START Data extract
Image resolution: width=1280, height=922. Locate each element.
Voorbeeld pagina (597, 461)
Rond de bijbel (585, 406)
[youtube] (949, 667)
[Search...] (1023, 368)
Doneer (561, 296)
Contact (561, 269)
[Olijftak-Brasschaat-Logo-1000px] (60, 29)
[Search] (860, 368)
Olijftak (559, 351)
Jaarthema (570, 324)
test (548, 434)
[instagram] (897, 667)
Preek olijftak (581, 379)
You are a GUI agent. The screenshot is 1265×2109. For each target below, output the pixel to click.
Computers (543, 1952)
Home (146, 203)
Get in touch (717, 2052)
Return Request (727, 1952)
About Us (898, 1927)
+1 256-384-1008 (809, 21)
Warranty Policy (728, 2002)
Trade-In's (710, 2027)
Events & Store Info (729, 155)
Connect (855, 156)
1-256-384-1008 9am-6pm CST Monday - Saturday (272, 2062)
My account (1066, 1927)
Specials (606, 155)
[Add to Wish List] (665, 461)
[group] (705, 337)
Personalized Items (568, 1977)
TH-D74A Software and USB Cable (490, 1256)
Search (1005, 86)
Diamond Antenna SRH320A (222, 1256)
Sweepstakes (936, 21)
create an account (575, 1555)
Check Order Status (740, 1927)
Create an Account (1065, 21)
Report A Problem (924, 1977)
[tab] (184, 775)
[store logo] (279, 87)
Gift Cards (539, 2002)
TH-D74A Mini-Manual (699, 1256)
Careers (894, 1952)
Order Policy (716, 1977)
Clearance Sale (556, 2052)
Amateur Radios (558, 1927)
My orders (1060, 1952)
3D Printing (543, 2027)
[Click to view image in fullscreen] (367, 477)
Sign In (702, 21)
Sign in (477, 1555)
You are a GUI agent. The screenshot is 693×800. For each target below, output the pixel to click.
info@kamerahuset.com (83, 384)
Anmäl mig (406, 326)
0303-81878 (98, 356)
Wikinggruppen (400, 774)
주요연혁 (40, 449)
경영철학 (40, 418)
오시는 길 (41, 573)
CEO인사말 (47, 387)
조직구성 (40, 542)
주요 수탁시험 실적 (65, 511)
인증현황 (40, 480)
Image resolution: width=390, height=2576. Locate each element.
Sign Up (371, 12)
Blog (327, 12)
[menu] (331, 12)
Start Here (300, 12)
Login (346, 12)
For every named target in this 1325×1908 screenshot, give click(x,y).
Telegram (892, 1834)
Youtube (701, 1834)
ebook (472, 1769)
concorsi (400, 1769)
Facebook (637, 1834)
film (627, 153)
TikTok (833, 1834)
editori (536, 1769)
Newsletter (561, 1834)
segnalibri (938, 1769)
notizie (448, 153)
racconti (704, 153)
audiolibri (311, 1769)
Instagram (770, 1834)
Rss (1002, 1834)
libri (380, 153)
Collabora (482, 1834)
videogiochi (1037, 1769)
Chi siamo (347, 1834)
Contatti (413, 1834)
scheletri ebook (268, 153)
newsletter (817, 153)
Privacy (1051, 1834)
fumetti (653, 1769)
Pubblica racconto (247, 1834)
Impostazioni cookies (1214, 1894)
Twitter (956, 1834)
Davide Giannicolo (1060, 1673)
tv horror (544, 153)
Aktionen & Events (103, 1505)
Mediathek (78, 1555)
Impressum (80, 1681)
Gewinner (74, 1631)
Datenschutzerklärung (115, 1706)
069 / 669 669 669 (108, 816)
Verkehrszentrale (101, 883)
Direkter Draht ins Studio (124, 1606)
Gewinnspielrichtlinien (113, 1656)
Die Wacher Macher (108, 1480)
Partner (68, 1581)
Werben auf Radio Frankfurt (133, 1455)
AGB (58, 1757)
END Data extract
Task directions: Copy these lines without any changes, covering every one of the records.

Solution for this problem:
Image resolution: width=1280, height=922. Locate each element.
Voorbeeld pagina (597, 461)
Rond de bijbel (585, 406)
[youtube] (949, 667)
[Search...] (1023, 368)
Doneer (561, 296)
Contact (561, 269)
[Olijftak-Brasschaat-Logo-1000px] (60, 29)
[Search] (860, 368)
Olijftak (559, 351)
Jaarthema (570, 324)
test (548, 434)
[instagram] (897, 667)
Preek olijftak (581, 379)
You are a GUI agent. The screenshot is 1265×2109. For each target below, output the pixel to click.
Computers (543, 1952)
Home (146, 203)
Get in touch (717, 2052)
Return Request (727, 1952)
About Us (898, 1927)
+1 256-384-1008 (809, 21)
Warranty Policy (728, 2002)
Trade-In's (710, 2027)
Events & Store Info (729, 155)
Connect (855, 156)
1-256-384-1008 9am-6pm CST Monday - Saturday (272, 2062)
My account (1066, 1927)
Specials (606, 155)
[Add to Wish List] (665, 461)
[group] (705, 337)
Personalized Items (568, 1977)
TH-D74A Software and USB Cable (490, 1256)
Search (1005, 86)
Diamond Antenna SRH320A (222, 1256)
Sweepstakes (936, 21)
create an account (575, 1555)
Check Order Status (740, 1927)
Create an Account (1065, 21)
Report A Problem (924, 1977)
[tab] (184, 775)
[store logo] (279, 87)
Gift Cards (539, 2002)
TH-D74A Mini-Manual (699, 1256)
Careers (894, 1952)
Order Policy (716, 1977)
Clearance Sale (556, 2052)
Amateur Radios (558, 1927)
My orders (1060, 1952)
3D Printing (543, 2027)
[Click to view image in fullscreen] (367, 477)
Sign In (702, 21)
Sign in (477, 1555)
You are a GUI agent. The screenshot is 693×800. For each target below, output the pixel to click.
info@kamerahuset.com (83, 384)
Anmäl mig (406, 326)
0303-81878 (98, 356)
Wikinggruppen (400, 774)
주요연혁 (40, 449)
경영철학 (40, 418)
오시는 길 (41, 573)
CEO인사말 (47, 387)
조직구성 (40, 542)
주요 수탁시험 실적 (65, 511)
인증현황 (40, 480)
Image resolution: width=390, height=2576. Locate each element.
Sign Up (371, 12)
Blog (327, 12)
[menu] (331, 12)
Start Here (300, 12)
Login (346, 12)
For every named target in this 1325×1908 screenshot, give click(x,y).
Telegram (892, 1834)
Youtube (701, 1834)
ebook (472, 1769)
concorsi (400, 1769)
Facebook (637, 1834)
film (627, 153)
TikTok (833, 1834)
editori (536, 1769)
Newsletter (561, 1834)
segnalibri (938, 1769)
notizie (448, 153)
racconti (704, 153)
audiolibri (311, 1769)
Instagram (770, 1834)
Rss (1002, 1834)
libri (380, 153)
Collabora (482, 1834)
videogiochi (1037, 1769)
Chi siamo (347, 1834)
Contatti (413, 1834)
scheletri ebook (268, 153)
newsletter (817, 153)
Privacy (1051, 1834)
fumetti (653, 1769)
Pubblica racconto (247, 1834)
Impostazioni cookies (1214, 1894)
Twitter (956, 1834)
Davide Giannicolo (1060, 1673)
tv horror (544, 153)
Aktionen & Events (103, 1505)
Mediathek (78, 1555)
Impressum (80, 1681)
Gewinner (74, 1631)
Datenschutzerklärung (115, 1706)
069 / 669 669 669 (108, 816)
Verkehrszentrale (101, 883)
Direkter Draht ins Studio (124, 1606)
Gewinnspielrichtlinien (113, 1656)
Die Wacher Macher (108, 1480)
Partner (68, 1581)
Werben auf Radio Frankfurt (133, 1455)
AGB (58, 1757)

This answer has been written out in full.